3- İletişim bozukluğu:
Havacılık sektöründe hangi ülke sınırları içerisinde olursa olsun havada ve yerde bulunan ekipler ingilizce konuşmak zorundadır. Buna bağlı olarak ana dili ingilizce olmayan ekipler kısmen de olsa konuşma güçlüğü çektiği için ortaya iletişim kopuklukları çıkmasına neden olur. Özellikle kokpit ekibinin birbiriyle olan iletişimin sağlıklı olmaması ve yanlış anlaşılmaların olması durumunda iletişim bozukluğundan kaynaklı olarak olumsuz durumların ortaya çıkmasına sebebiyet verir.

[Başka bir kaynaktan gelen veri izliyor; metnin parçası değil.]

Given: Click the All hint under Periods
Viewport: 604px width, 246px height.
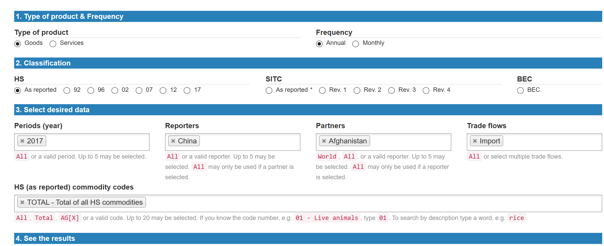Looking at the screenshot, I should coord(21,157).
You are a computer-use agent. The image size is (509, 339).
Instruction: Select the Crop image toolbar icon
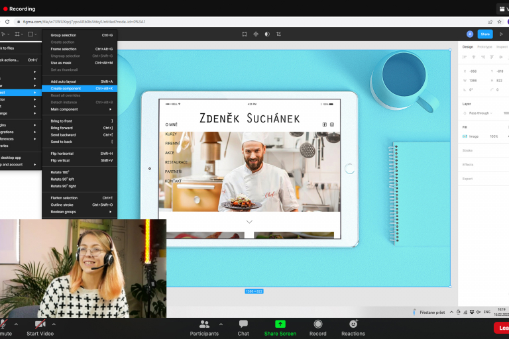[278, 34]
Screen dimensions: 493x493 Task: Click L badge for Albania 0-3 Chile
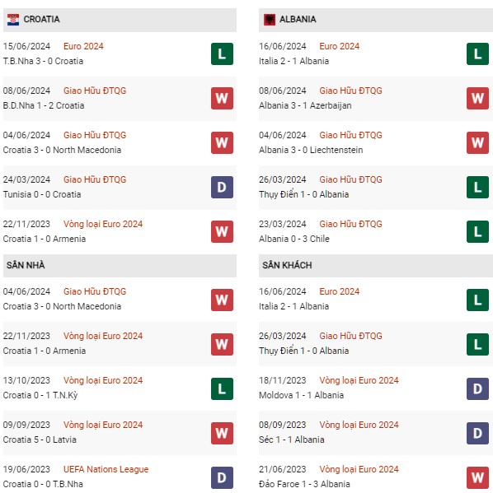(477, 232)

Ayrıca emniyetli bir uçuş için uçuş ekibinin birbiriyle sağlıklı bir iletişim kurmasının önemli olduğu kadar, hava trafik kontrolörleri ile de düzgün iletişim kurmak çok önemlidir.
4- Fiziksel ve psikolojik etkenler:
Yoğun iş yüküne maruz kalan pilotlarda fiziksel ve psikolojik yorgunluk oluşur. Özellikle uzun menzilli uçuşlarda görev alan uçuş ekibinin maruz kaldığı basınç ve radyasyona bağlı olarak ortaya çıkan hastalıklar, uçuş ekibini kısa veya uzun vadede olumsuz etkileyerek, uçuşa odaklanamamasına yol açar. Böylece ölümle sonuçlanan kazaların gerçekleşme ihtimalini arttırır.

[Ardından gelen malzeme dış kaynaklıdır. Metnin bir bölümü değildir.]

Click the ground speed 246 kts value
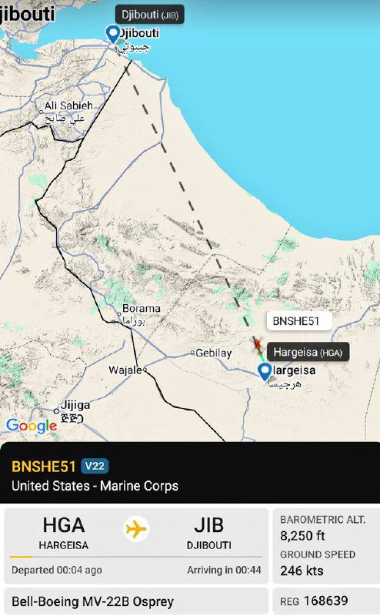Image resolution: width=380 pixels, height=616 pixels. coord(302,571)
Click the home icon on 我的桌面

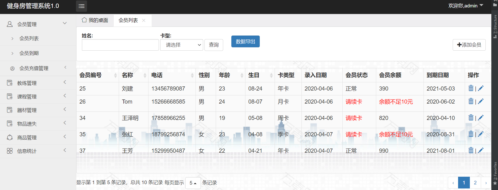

KONTROLLÜ UÇUŞTA YERE ÇARPMA KAZALARI ÖNLENEBİLİR Mİ ?
Evet, özellikle gelişen teknolojiyle birlikte üretilen uçaklarda bu tür kazaları engellemek için, bir radar yükseklik göstergesi kullanan ve arazi yaklaşımını hesaplayan GPWS (Ground Proximity Warning System / Yere Yakınlık Uyarı Sistemi) sistemini geliştirilmiştir. Bu sistem uçak yere yakın olarak uçuyorsa ve herhangi bir engele yakınsa pilotlara sesli ve görüntülü olarak ikaz vererek kazaların önlenmesini sağlar. Bunun yanı sıra pilotların durumsal farkındalığını koruması, fiziksel ve psikolojik olarak sağlıklı olması ve kusursuz iletişim kurmasıyla bu tür kazalar büyük oranda önlenebilir.